El musculitos

Ya es jueves. Hora de otra nueva experiencia. Después de La amiga, volvemos a una experiencia con un hombre.

Un nuevo correo electrónico, y un nuevo lugar en el que poder pasarlo bien. Esta vez nos situamos en La Gran Vía, en un impresionante hotel con una fachada sublime. Llegué un poco más pronto porque siempre me gustó la Gran Vía y quería darme un paseo antes de que llegara la hora. Cuando llegue y me puse enfrente del hotel, esperé unos minutos y en seguida llegó en un taxi.

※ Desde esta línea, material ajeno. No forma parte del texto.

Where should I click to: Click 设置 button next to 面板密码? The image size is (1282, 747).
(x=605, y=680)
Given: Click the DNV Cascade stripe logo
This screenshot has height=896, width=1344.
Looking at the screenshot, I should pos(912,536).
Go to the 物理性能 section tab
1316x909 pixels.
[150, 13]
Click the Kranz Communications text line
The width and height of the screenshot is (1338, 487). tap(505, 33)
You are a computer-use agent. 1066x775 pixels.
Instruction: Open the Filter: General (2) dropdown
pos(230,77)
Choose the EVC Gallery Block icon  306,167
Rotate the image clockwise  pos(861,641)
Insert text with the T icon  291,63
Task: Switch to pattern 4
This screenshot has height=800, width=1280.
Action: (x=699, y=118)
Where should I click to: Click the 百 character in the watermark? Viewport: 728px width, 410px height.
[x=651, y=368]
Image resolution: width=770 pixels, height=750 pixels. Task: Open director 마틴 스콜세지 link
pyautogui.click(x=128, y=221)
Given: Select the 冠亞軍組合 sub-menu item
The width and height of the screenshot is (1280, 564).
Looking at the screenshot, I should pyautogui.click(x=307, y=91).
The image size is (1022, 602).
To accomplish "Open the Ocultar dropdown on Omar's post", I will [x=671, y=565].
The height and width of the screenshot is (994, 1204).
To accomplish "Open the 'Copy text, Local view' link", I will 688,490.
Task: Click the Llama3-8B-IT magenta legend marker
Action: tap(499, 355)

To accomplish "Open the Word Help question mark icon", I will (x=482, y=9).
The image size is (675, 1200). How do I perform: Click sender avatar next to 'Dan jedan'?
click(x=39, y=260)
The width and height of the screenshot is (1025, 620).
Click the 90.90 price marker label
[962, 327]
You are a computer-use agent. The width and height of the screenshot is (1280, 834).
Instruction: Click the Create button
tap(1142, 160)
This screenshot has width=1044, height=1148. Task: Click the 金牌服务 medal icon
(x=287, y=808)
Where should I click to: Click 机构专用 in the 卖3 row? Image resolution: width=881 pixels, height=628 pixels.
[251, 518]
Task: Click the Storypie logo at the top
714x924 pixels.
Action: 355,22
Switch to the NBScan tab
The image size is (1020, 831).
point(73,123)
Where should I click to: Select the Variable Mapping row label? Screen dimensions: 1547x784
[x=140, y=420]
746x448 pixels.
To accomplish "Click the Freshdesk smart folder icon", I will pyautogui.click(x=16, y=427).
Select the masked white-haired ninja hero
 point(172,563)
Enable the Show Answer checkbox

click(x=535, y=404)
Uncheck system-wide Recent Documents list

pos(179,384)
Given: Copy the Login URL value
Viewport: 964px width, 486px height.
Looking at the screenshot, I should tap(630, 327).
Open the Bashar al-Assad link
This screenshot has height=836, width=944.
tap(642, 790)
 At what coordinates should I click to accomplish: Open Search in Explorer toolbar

Iba muy bien vestido y en seguida vi que era un chico joven muy musculoso, propio de un chico que va todos los días al gimnasio y a quien le encanta el deporte. Me saludó de una forma muy amable mientras se preocupaba en preguntarme qué tal estaba y un poco mi vida. Comprobé que era una persona muy agradable y simpática. Siempre puedo decir lo mismo de mis clientes. Es un orgullo.

Llegamos a una habitación sencilla pero elegante y con un diseño muy minimalista. Me encantó. Me dijo que tenía que ir al baño un momento y que me fuese preparando. En el tiempo en el que estuvo en el baño, me desnudé y me tumbé en la cama. Cuando salió me levanté y me ordenó que le quitara la ropa de una ropa sensual, mientras que le daba placer. Le quité la camiseta mientras le besaba sus prominentes pectorales y abdominales.  Después, los pantalones y vi su abultado calzoncillo, ya preparado para la acción.

Le quité los calzoncillos y en seguida me metió su pene en mi boca. Noté su pene húmedo y muy caliente por toda mi boca, rodeándolo con la lengua para conseguir el máximo placer. Me cogía de la cabeza y me presionaba para que me lo metiera entero mientras con cada movimiento se expulsaba un poco de semen que tenía que tragar de manera inmediata para que no se acumulara. Era un pene grande y recto, y me cabía todo en la boca, lo que le encantó porque tenía muchas ganas de una buena y honda felación. Cuando acabé, eyaculó una buena cantidad de semen en mi boca, pero noté que era sólo un anticipo de todo lo que venía.

Me levanté y nos besamos durante unos segundos con mucha pasión mientras me acariciaba la nuca con mucha dulzura. Después, me cogió de los muslos y me alzó hasta que consiguió penetrar me completamente. Me alzaba y después me bajaba para conseguir placer con todo su cuerpo. Notaba cómo su pene entraba y salia y volvía a entrar de manera muy rápida y con una sensación única. Incluso me penetró completamente y me dejo en esa posición durante unos minutos, con todo su pene dentro de mí mientras seguíamos besándonos.

Noté que cada vez estaba más cerca del punto álgido del sexo, y en seguida me puso contra la pared, abrazándome mientras seguía penetrándome. Me separó un poco de la pared y mientras seguía con su pene dentro de mí, con una mano me masturbaba muy rápido. Empecé a sentir mucho calor en esa zona y me dijo que cuando ya no pudiese más, que se lo dijese. Así, lo hice, se arrodilló y dejó que todo mi semen bajara por su cara y su cuerpo. Después, yo fui quien me arrodillé y entonces fue su turno. Tragué mucho y lo demás se derramó por mi cuerpo.

Al final, nos levantamos y nos volvimos a besar compartiendo el semen del otro. Nos reímos, mucho. Y acabamos abrazándonos mientras seguíamos riendo. No sabiendo por qué. Pero con muchas ganas.